The subway itself is an exotic realm. Paul states, "I took a long breath like a deep-sea diver and went reluctantly underground." In the subway train the passengers ignore one another, yet exhibit an uncanny attunement to one another's movements as they silently exchange seats in an undulating, almost somnambulistic underground ballet.
The scene surrounding Paul's arrival in Brooklyn proves that he has transported himself to still another world. The borough's empty streets remind him that in stable, middle-class Brooklyn, everyone conforms by eating dinner at the same hour. Paul walks to his parents' house where they greet him as a prodigal son. His mother and father strive to please him by providing him every comfort and by filling him with the food they hope will sustain him. In their eagerness to provide a perfect Sunday evening, Paul's parents revise and repress their own beliefs and desires, a fact that Paul understands, and a truth that ironically increases, rather than decreases, his anxieties.

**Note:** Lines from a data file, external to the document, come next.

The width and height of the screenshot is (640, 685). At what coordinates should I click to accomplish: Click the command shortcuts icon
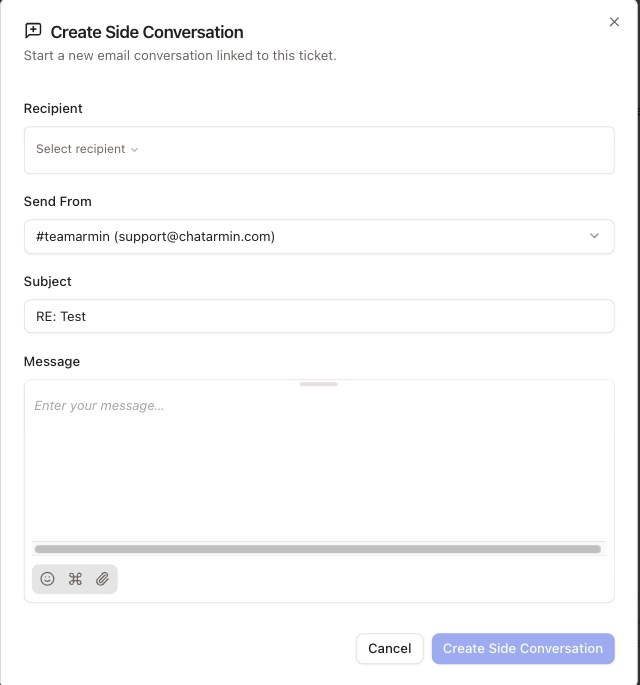(75, 579)
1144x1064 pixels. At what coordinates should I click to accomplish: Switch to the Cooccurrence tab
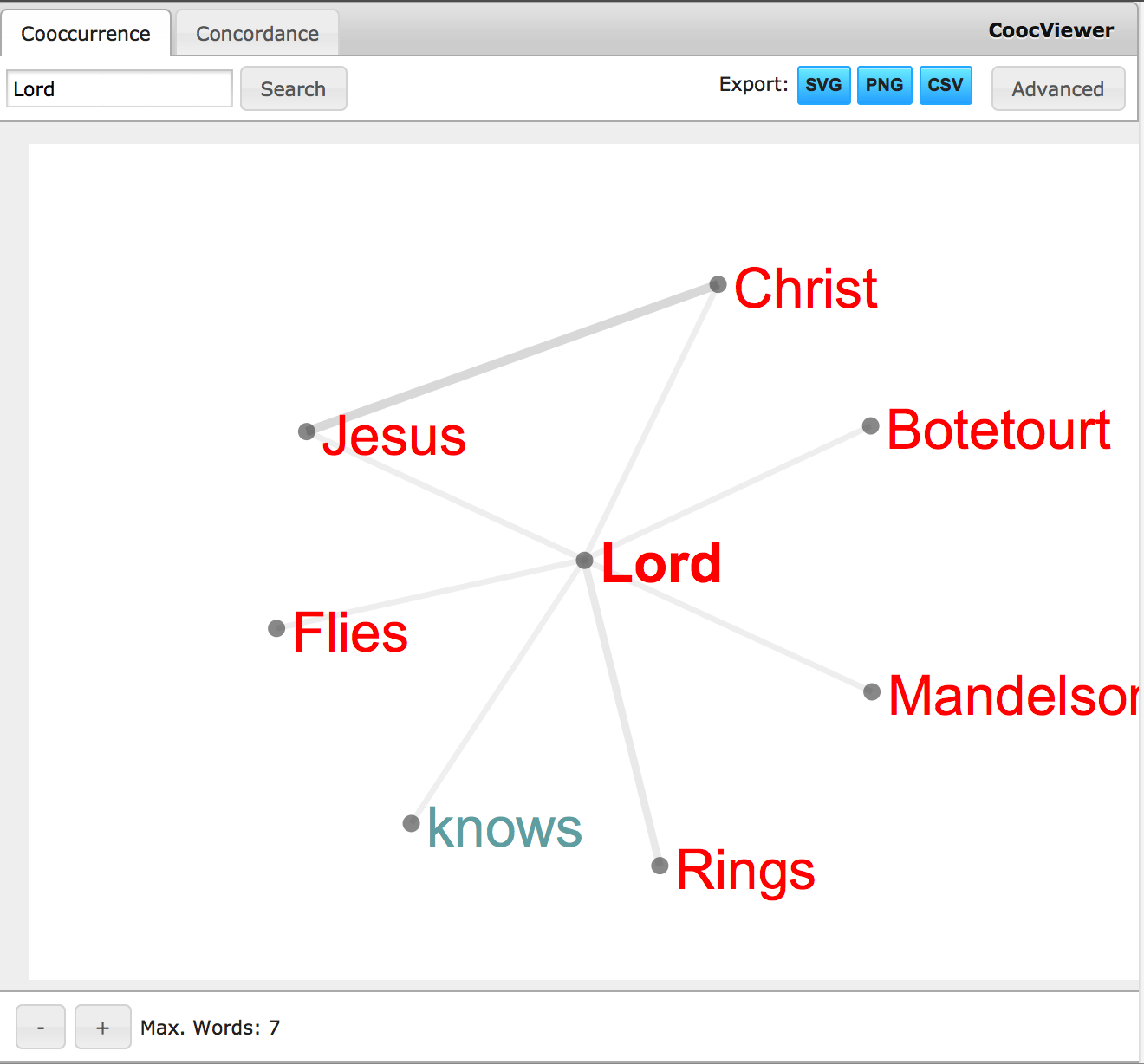point(85,33)
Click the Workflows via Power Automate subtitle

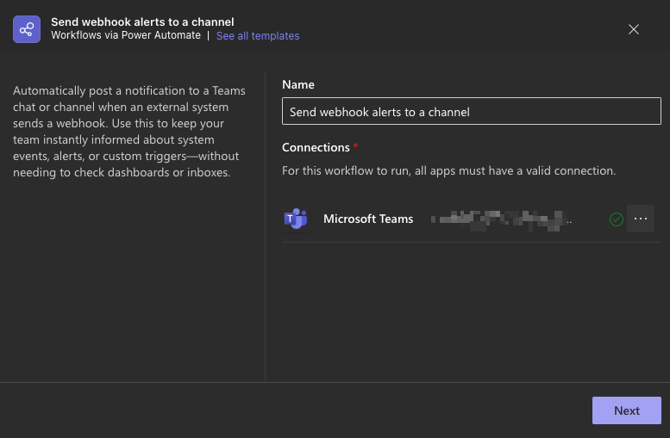pyautogui.click(x=126, y=36)

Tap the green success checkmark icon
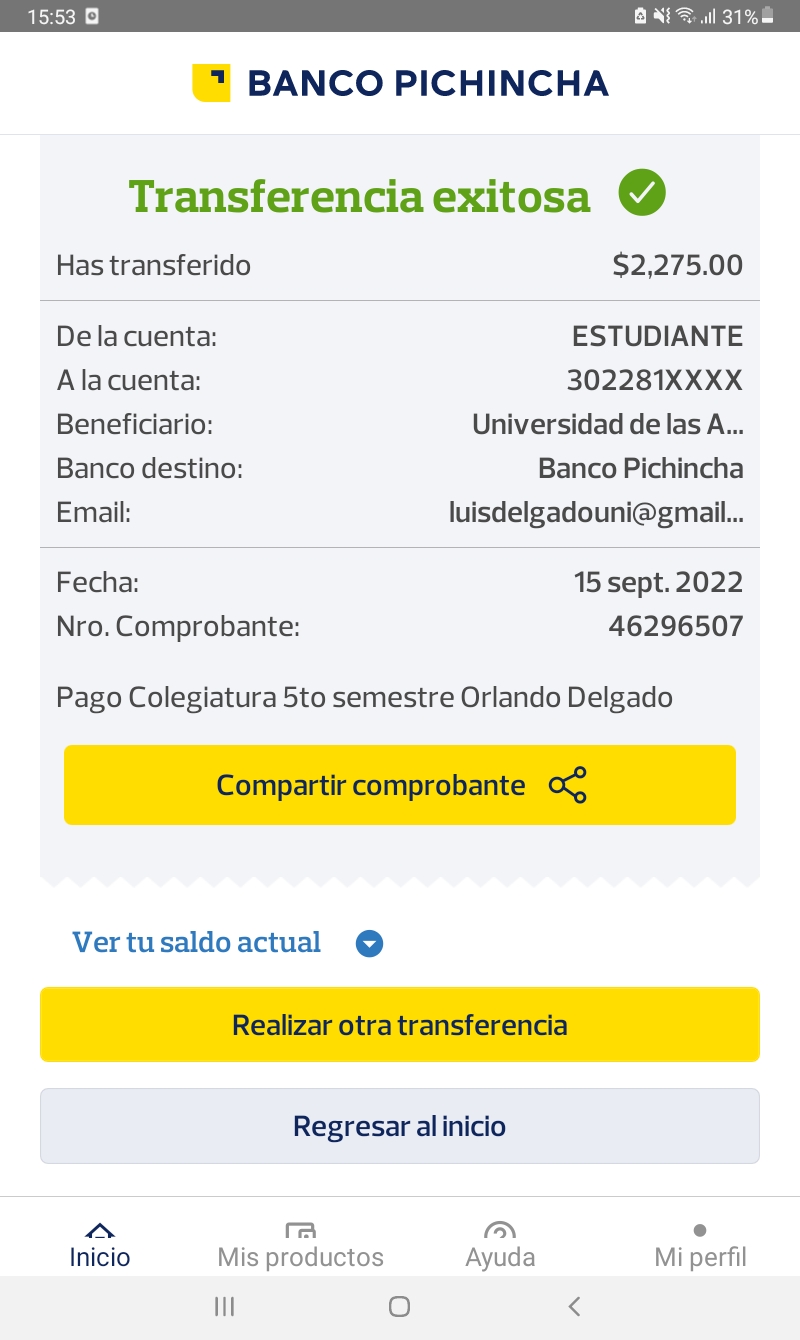pos(642,193)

Following dinner and conversation, Paul's father accompanies him back to the subway station. As the father starts to descend the subway steps, Paul stops him, telling him to remain where he is so as not to overexert himself or to breathe in the station's polluted fumes. Paul's father protests, but finally acquiesces, and as the disaffected son disappears down the underground stairs, he feels his father's sadness.